POSSESSIF, ve (Gramm.) adjectif usité en Grammaire pour qualifier certains mots que l'on regarde communément comme une sorte de pronoms, mais qui sont en effet une sorte d'adjectifs distingués des autres par l'idée précise d'une dépendance relative à l'une des trois personnes.

Les adjectifs possessifs qui se rapportent à la premiere personne du singulier, sont mon, ma, mes; mien, mienne, miens, miennes: ceux qui se rapportent à la premiere personne du pluriel, sont notre, nos; nôtre, nôtres.

Les adjectifs possessifs qui se rapportent à la seconde personne du singulier, sont ton, ta, tes; tien, tienne, tiens, tiennes: ceux qui se rapportent à la seconde personne du pluriel, sont votre, vos; vôtre, vôtres.

Les adjectifs possessifs qui se rapportent à la troisieme personne du singulier, sont son, sa ses; sien, sienne, siens, siennes: ceux qui se rapportent à la troisieme personne du pluriel, sont leur, leurs.

Sur cette premiere division des adjectifs possessifs, il faut remarquer que chacun d'eux a des terminaisons relatives à tous les nombres, quoique la dépendance qu'ils expriment soit relative à une personne d'un seul nombre.

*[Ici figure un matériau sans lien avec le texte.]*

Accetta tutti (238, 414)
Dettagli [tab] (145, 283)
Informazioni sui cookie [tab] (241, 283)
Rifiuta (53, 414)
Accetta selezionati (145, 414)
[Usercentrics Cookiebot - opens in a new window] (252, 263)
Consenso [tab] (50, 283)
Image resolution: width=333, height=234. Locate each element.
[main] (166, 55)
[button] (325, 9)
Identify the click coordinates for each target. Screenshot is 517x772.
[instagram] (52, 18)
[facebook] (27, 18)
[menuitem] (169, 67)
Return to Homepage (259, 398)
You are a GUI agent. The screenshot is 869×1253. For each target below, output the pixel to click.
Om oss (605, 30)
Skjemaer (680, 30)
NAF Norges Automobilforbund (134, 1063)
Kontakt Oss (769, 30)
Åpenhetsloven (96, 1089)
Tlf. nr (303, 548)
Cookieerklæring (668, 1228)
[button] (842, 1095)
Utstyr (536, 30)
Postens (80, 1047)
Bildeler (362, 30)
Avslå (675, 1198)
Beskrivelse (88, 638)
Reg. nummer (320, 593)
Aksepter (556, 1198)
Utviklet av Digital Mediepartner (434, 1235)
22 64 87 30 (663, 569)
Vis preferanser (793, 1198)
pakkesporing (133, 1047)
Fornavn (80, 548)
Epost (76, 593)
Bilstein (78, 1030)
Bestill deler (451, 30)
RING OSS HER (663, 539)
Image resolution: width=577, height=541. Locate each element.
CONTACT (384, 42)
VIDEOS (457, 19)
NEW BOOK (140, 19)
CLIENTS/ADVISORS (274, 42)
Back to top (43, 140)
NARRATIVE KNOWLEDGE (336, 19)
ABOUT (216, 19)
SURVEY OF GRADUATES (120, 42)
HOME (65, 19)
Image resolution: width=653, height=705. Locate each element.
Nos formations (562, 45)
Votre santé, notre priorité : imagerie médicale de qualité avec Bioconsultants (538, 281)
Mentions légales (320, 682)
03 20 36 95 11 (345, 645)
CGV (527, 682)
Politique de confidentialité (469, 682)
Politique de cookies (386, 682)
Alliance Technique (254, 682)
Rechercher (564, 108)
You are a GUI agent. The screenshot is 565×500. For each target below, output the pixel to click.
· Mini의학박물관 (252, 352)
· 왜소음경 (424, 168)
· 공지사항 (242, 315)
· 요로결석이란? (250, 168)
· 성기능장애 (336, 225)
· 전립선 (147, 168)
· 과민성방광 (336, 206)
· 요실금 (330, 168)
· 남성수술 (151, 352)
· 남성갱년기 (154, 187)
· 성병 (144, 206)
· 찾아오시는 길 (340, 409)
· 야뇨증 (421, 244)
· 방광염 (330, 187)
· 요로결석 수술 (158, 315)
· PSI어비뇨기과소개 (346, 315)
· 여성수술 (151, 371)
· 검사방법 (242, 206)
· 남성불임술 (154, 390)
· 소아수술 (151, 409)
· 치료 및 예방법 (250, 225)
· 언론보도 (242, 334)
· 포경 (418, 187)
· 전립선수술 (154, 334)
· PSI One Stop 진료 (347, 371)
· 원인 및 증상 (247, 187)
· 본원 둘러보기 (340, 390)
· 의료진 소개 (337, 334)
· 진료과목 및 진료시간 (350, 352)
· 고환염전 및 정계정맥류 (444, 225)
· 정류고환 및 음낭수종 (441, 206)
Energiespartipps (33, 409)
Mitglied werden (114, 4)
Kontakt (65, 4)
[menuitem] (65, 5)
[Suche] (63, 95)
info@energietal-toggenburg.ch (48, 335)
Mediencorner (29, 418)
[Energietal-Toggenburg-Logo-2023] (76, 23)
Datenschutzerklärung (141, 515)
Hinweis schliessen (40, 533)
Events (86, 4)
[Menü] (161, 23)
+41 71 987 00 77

Ainsi mon livre veut dire le livre (au singulier) qui appartient à moi (pareillement au singulier); mes livres, c'est - à - dire les livres (au pluriel) qui appartiennent à moi (au singulier): notre livre signifie le livre (au singulier) qui appartient à nous (au pluriel); nos livres, c'est la même chose que les [p. 163] livres (au pluriel) qui appartiennent à nous (pareillement au pluriel). C'est que la quotité des êtres qualifiés par l'idée précise de la dépendance, est toute différente de la quotité des personnes auxquelles est relative cette dépendance.

Dans la plûpart des langues, il n'y a qu'un adjectif possessif pour chacune des trois personnes du singulier, & un pour chacune des trois personnes du pluriel; mais en françois, nous en avons de deux sortes pour chaque personne: l'un qui ne s'emploie jamais qu'avant un nom, & qui exclut tout autre article; l'autre qui est toujours précédé de l'un des articles, le, la, les, & qui n'est jamais accompagné d'aucun nom, mais qui est toujours en concordance avec un nom déja exprimé auquel il se rapporte. C'est la même chose dans la langue allemande.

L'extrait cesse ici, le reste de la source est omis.